» **RECORDS FOR THIS TASK**:

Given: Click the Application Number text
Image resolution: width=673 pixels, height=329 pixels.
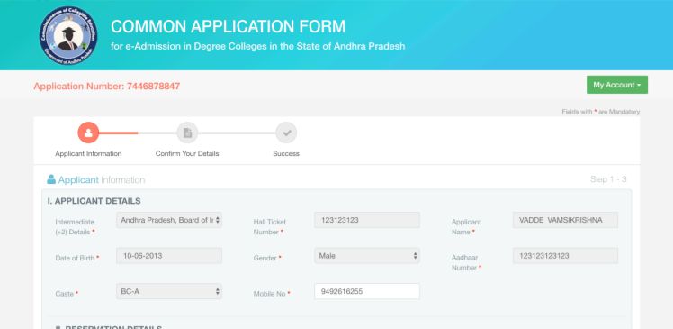Looking at the screenshot, I should (x=107, y=87).
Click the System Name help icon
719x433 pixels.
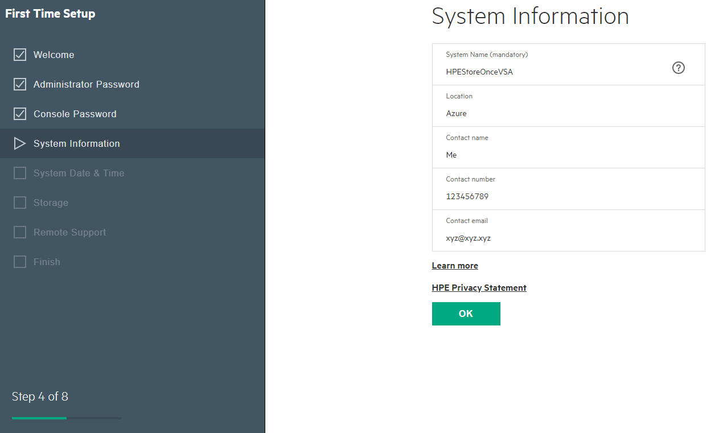coord(678,68)
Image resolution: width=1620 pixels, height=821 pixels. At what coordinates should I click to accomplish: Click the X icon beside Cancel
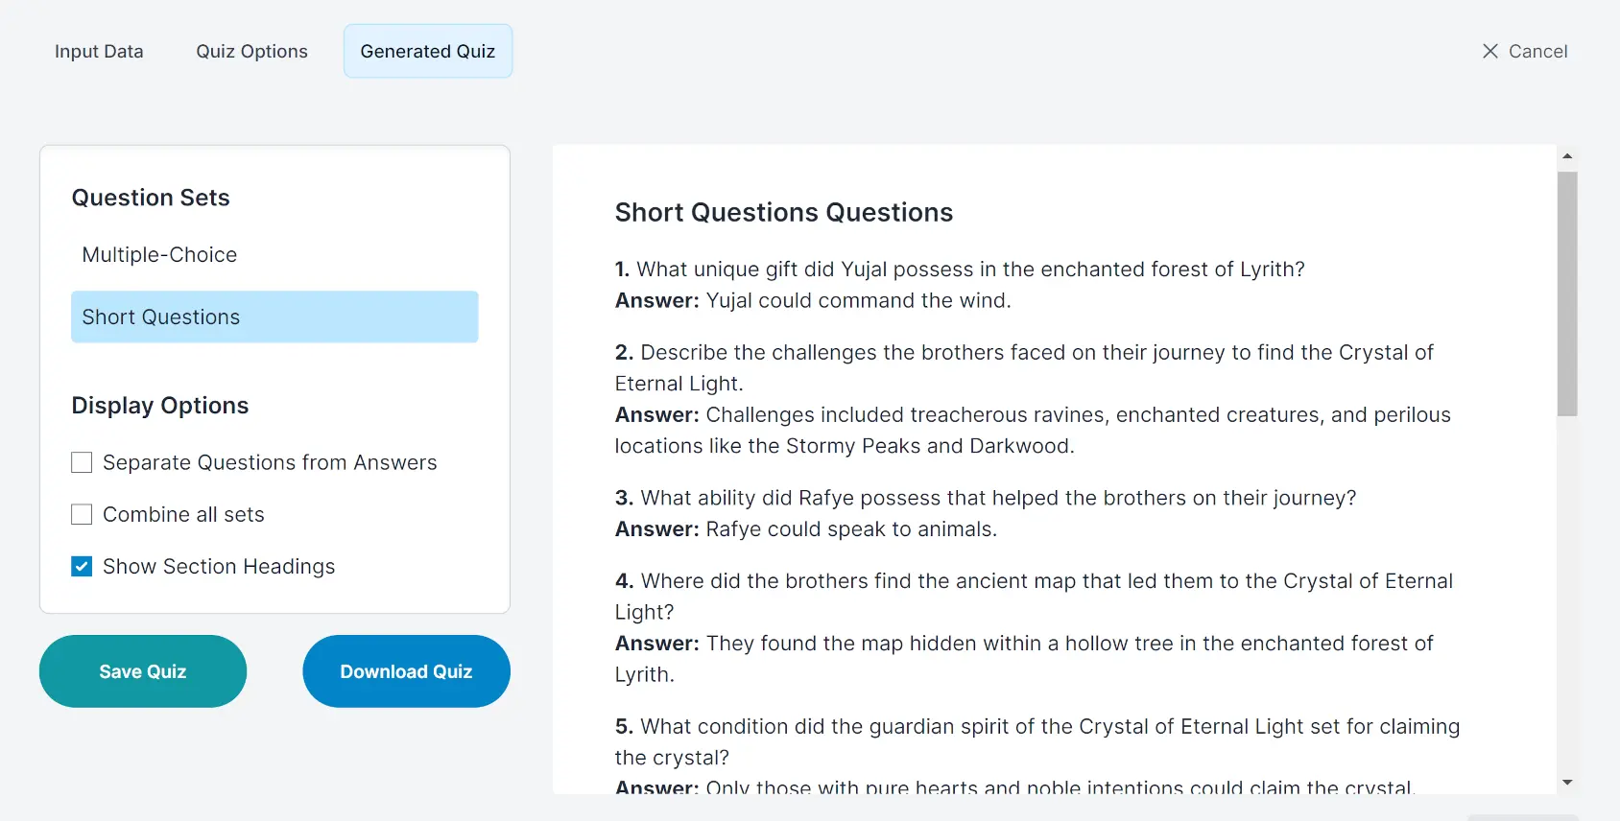[1489, 51]
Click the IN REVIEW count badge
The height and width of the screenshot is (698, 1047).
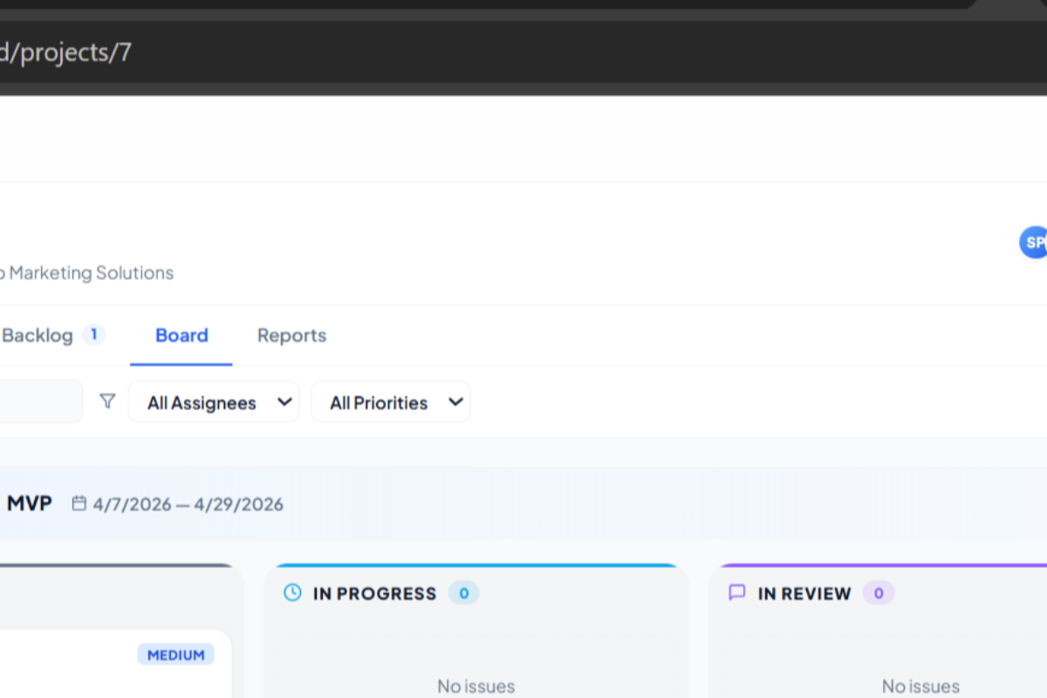[x=879, y=593]
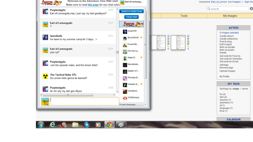Open the My Images tab
Viewport: 253px width, 142px height.
pyautogui.click(x=230, y=16)
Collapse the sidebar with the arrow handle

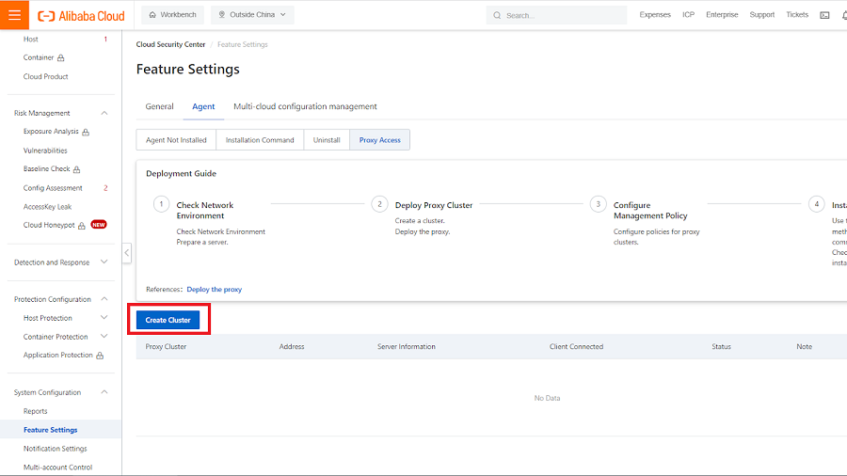(126, 253)
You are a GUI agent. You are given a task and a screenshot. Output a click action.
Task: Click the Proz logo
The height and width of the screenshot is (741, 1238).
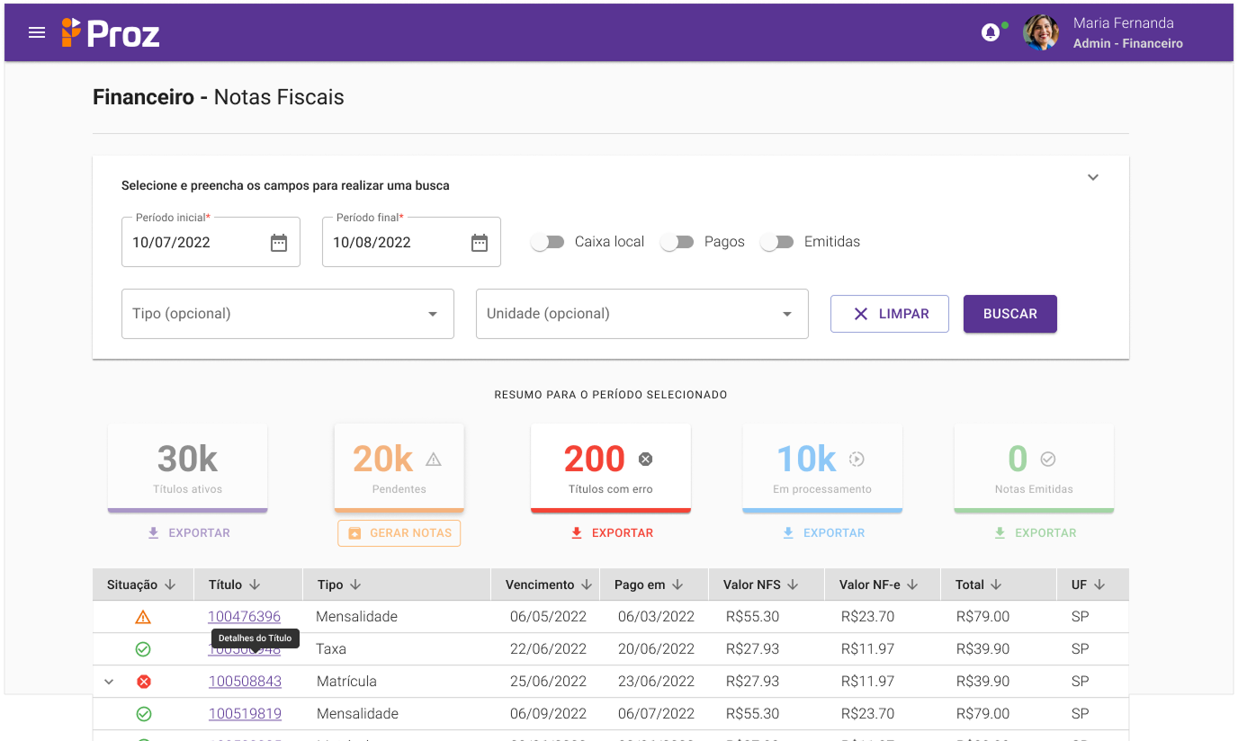111,33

» **TASK REQUIREMENTS**: Write out the records shown above exactly, but do not include any images.

» **SOLUTION TO THIS TASK**:
Given: Click the Application Number text
Image resolution: width=673 pixels, height=329 pixels.
Looking at the screenshot, I should (x=107, y=87).
Click the System Name help icon
719x433 pixels.
coord(678,68)
Image resolution: width=1620 pixels, height=821 pixels. At what coordinates should I click to accomplish: Click the X icon beside Cancel
[1489, 51]
Click the IN REVIEW count badge
The height and width of the screenshot is (698, 1047).
[x=879, y=593]
Open the My Images tab
Viewport: 253px width, 142px height.
pyautogui.click(x=230, y=16)
Collapse the sidebar with the arrow handle

(126, 253)
You are a GUI agent. You are given a task and a screenshot. Output a click action.
Task: Click the Proz logo
The height and width of the screenshot is (741, 1238).
111,33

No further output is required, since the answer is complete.